Dans cette logique, Judith Suminwa a axé son intervention sur les réformes entreprises pour faciliter les investissements, en mentionnant les efforts déployés pour réduire la bureaucratie et améliorer les infrastructures.
Elle a affirmé que la RDC est prête à jouer un rôle central dans l’économie mondiale, en offrant des secteurs en pleine expansion tels que l’agriculture, les technologies de l’information et la production d’énergie renouvelable.
La RDC: un environnement favorable aux investissements
Complétant la première ministre, le vice-Premier ministre, ministre du Plan, Guylain Nyembo a réaffirmé l’engagement du gouvernement congolais à créer un environnement favorable aux investissements.
A ce titre, il a mis en lumière les politiques mises en place pour encourager la participation du secteur privé dans le développement des infrastructures et des services publics.
« S’agissant du partenariat public-privé, le Gouvernement réaffirme sa volonté d’y recourir comme mécanisme alternatif pour mobiliser financements et expertise du secteur privé.

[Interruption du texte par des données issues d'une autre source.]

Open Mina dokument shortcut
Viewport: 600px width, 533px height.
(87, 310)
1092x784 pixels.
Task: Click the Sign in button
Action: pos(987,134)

Cette ambition a été concrétisée par la mise en œuvre d’une unité chargée d’assurer la coordination des partenariats publics-privés (PPP), contribuant à l’amélioration des négociations et de l’exécution des contrats », a révélé Guylain Nyembo qui souligne que ces initiatives visent à relever les défis liés au développement des infrastructures essentielles, tels que l’eau potable, l’électricité et les transports, afin de garantir un accès équitable aux services publics.
Pour sa part, l’ANAPI entend jouer son rôle de catalyseur pour les investissements en RDC, en mettant en lumière les opportunités exceptionnelles qu’offre la RDC aux investisseurs potentiels.

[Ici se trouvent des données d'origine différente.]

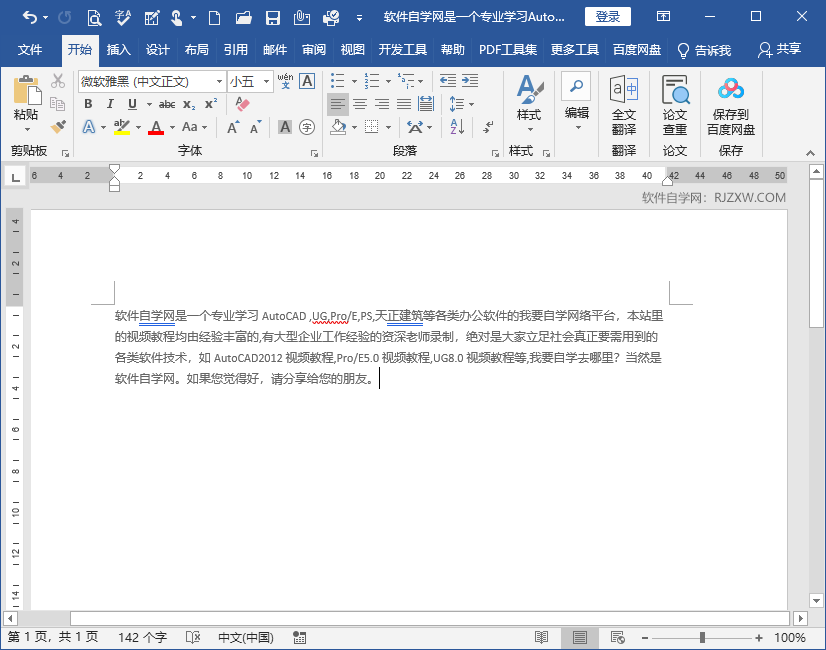Viewport: 826px width, 650px height.
Task: Open the font size dropdown
Action: coord(268,82)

« En tant que bras armé du Gouvernement dans la promotion des investissements, l’ANAPI s’affirme comme un partenaire incontournable pour ceux qui souhaitent s’engager dans le développement économique du pays », a déclaré Rachel Pungu Luamba, directrice de l’ANAPI.
Pour étayer sa déclaration, la DG Luamba a présenté des études de cas illustrant des projets réussis. Elle a expliqué comment l’agence facilite le processus d’investissement en fournissant des conseils pratiques, une assistance technique et un accès à des ressources locales, avant d’encourager les investisseurs à s’impliquer dans des projets qui, non seulement génèrent des bénéfices économiques, mais qui contribuent également au développement durable et à la création d’emplois pour les Congolais.
L’atout « Congo » pour des investissements directs
A l’ouverture de ce congrès le 07 avril dernier, la Cheffe du gouvernement a lors du Global Leaders Debate, plaidé pour des investissements directs étrangers durables et transformateurs en RDC.
Elle a présenté l’énorme potentiel du pays, caractérisé par les minerais stratégiques, les terres rares, les terres arables, les ressources hydriques, les tourbières en abondance, offrant de grandes opportunités d’affaires dans le secteur des énergies renouvelables, la creation des projets innovants ou le développement des chaînes de valeur.
La Première ministre a également fait part des réformes juridiques opérées pour améliorer le climat des affaires, évoquant la nombreuse population de la République Démocratique du Congo, évaluée à 120 millions d’habitants, représentant un vaste marché de consommation avec les populations de ses neuf pays voisins, soulignant d’intéressantes perspectives dynamiques.
« Avec un marché de 120 millions d’habitants, des réformes en cours et un potentiel immense, la RDC est prête à accueillir des investissements qui favorisent une croissance inclusive et la diversification économique », a-t-elle déclaré.